# Power angle Atv plow



## trod81

Hey took plow off my truck and now thinking about getting an Atv with a plow just to do the few driveways I do plow. Is there an Atv plow out there that has power/electric angle system out there?


----------



## 90plow

http://www.ebay.com/sch/sis.html?_nkw=ATV+Hydraulic+Snow+Plow+Power+Turn+Unit+&_itemId=300386707231
I just happened to be looking last night.


----------



## whitegoldrider

Hey trod - Have you seen this? http://milwaukee.craigslist.org/sno/4264434952.html

It's quite a drive for you from the QC but I haven't been able to beat that price. The power pivot alone is $400 shipped on Amazon. Just make sure they make a front mount for your machine. I almost pulled the trigger on it but then decided that my current set up would be fine until I can get one of the new Boss setups.


----------



## sublime68charge

boss also has a ATV plow Power left/right up/down not sure about downpressure.

Warn as already posted.

you can get a moose or cycle country plow and add the fuse powersports turn system. Then use a winch for up/down or if you want down pressure get the Mibar lift system.

what type of area are you plowing and what type of atv are you thinking about getting?


----------



## trod81

Found a guy that is will to trade my 2005 Kfx 400 for his 2004 arctic cat 400 with 1800 miles. Excellent condition he says with plow and 2500 warn winch.


----------



## trod81

trod81;1741368 said:


> Found a guy that is will to trade my 2005 Kfx 400 for his 2004 arctic cat 400 with 1800 miles. Excellent condition he says with plow and 2500 warn winch.

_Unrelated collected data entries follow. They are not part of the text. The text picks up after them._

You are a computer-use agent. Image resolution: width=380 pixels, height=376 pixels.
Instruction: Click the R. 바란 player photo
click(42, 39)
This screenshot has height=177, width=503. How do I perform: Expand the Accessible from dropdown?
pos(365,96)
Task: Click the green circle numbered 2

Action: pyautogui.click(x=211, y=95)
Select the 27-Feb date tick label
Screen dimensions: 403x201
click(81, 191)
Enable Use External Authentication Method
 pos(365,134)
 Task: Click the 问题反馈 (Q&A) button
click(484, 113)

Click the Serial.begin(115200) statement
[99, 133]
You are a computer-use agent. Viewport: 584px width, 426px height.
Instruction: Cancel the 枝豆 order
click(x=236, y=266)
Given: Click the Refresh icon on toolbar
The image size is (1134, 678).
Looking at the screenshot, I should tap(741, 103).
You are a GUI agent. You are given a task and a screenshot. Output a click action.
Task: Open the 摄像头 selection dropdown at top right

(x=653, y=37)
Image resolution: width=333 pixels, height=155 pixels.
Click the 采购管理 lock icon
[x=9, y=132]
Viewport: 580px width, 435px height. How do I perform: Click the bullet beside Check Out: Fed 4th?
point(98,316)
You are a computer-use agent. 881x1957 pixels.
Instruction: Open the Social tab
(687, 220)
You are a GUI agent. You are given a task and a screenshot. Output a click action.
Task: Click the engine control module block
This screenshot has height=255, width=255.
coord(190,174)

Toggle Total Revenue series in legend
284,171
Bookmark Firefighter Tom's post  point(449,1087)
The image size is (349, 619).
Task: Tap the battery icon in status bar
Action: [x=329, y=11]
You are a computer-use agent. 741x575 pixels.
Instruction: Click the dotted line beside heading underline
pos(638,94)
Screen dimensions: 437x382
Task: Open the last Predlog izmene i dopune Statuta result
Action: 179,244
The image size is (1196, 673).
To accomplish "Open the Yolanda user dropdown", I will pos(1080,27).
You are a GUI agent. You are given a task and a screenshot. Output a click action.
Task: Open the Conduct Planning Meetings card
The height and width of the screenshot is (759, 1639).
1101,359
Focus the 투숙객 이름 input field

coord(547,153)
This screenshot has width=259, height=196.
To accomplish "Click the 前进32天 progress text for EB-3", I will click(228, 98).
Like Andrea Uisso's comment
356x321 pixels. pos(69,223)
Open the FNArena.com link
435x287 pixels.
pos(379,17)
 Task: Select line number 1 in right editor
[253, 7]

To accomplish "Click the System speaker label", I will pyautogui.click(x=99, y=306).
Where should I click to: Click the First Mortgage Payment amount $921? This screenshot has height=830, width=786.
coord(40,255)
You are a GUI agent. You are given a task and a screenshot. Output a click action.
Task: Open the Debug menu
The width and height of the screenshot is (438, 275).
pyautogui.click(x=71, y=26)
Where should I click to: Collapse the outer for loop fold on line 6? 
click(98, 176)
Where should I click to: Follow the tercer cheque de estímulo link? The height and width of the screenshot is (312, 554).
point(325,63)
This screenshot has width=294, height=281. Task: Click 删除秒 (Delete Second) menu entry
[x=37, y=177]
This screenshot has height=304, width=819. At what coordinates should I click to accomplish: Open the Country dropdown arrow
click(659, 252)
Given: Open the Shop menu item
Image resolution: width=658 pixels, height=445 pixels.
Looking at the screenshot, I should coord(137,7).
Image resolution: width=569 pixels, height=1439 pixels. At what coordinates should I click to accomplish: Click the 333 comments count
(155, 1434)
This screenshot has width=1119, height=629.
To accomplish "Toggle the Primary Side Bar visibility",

Driveways. I bought a plow for my 1500 and didn't have funds to take the necessary means to upgrade my vehicles suspension and didn't like how it felt on my truck. I will be buying this plow just to get through this season the figure something else out next year.


----------



## trod81

Holy cow have I opened a can of worms. The plow I'm interested in comes with cmp plow. The one in the craigslist above has less than perfect reviews. I've seen a few guys online mention fabricating an angle function by installing an actuator....... Decisions devisions


----------



## sublime68charge

trod81;1741852 said:


> Holy cow have I opened a can of worms. The plow I'm interested in comes with cmp plow. The one in the craigslist above has less than perfect reviews. I've seen a few guys online mention fabricating an angle function by installing an actuator....... Decisions devisions


the can been opened for a long time,

you just gave it a kick and dropped some fresh dirt in the can Thumbs Up

its all good.


----------



## trod81

I like this one the best. You ready?!?!!
A Rope with a pulley. Rope attached to pivot lever. Simple and cheap.


----------



## BlueRam2500

FWIW, I had power angle with my Cycle Country setup, which coincidently I got for free in '07 when I bought the quad. After 3 storms, the cable snapped. I found it easier to use an eye bolt to switch the angle. It was nice when I had it, but man I'm not that lazy.


----------



## trod81

BlueRam2500;1744528 said:


> FWIW, I had power angle with my Cycle Country setup, which coincidently I got for free in '07 when I bought the quad. After 3 storms, the cable snapped. I found it easier to use an eye bolt to switch the angle. It was nice when I had it, but man I'm not that lazy.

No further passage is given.